*Goal of the exercise*: Gather each line in the items below that contains the word "height", counting only matches in the same letter case.

*Data rows*:
■ ■ ■ ■ ■ ■ ■

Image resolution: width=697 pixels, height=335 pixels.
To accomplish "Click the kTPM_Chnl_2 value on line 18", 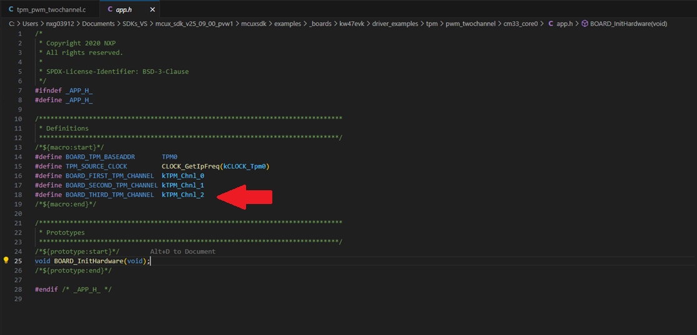I will coord(182,195).
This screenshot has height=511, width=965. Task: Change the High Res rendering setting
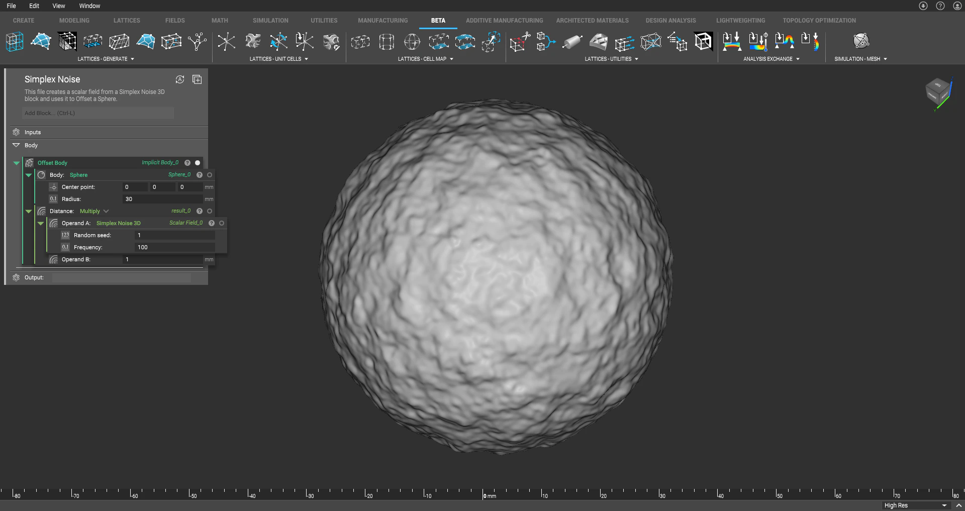click(x=914, y=505)
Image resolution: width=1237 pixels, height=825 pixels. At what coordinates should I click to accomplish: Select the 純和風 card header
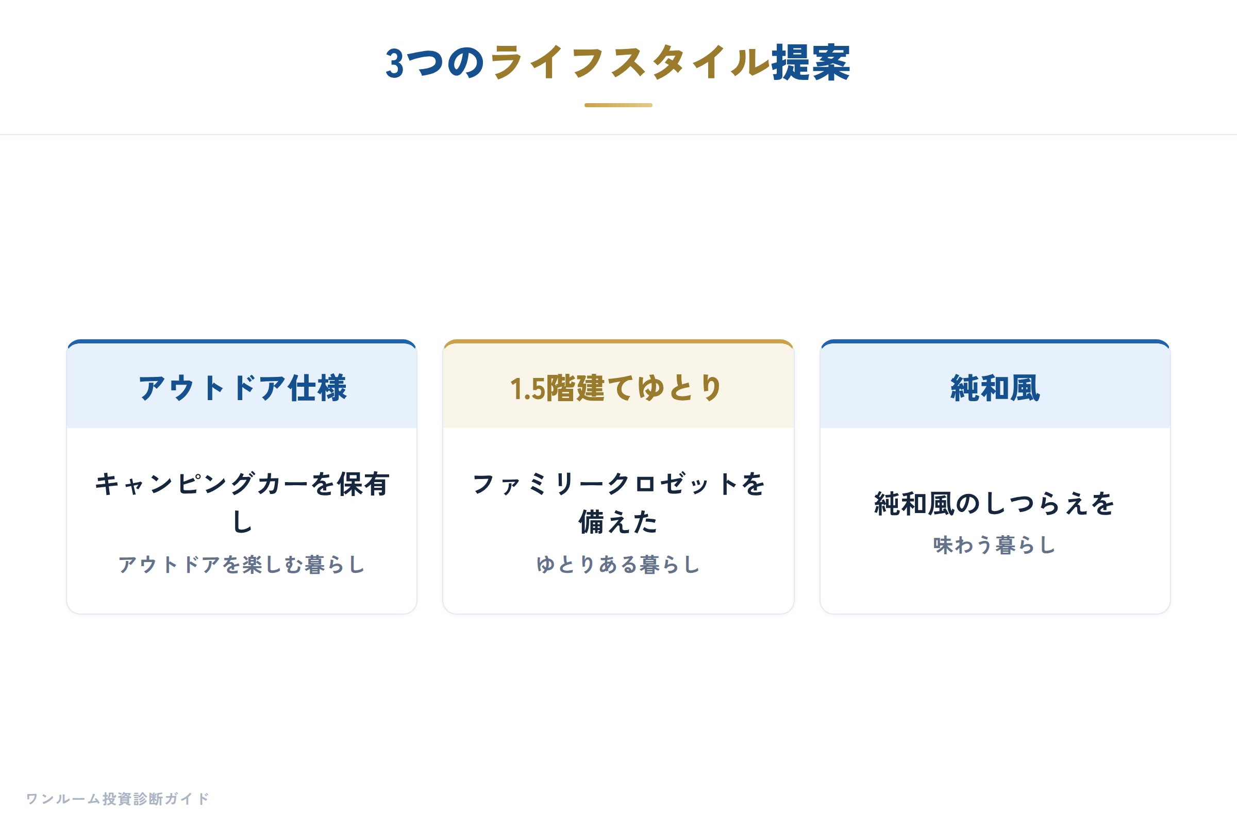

■ ■ ■ ■ ■ ■ ■

*Written solution*:
Image resolution: width=697 pixels, height=335 pixels.
This screenshot has height=511, width=965. Task: Change the High Res rendering setting
Image resolution: width=1237 pixels, height=825 pixels. At what coordinates should I click to accomplish: Select the 純和風 card header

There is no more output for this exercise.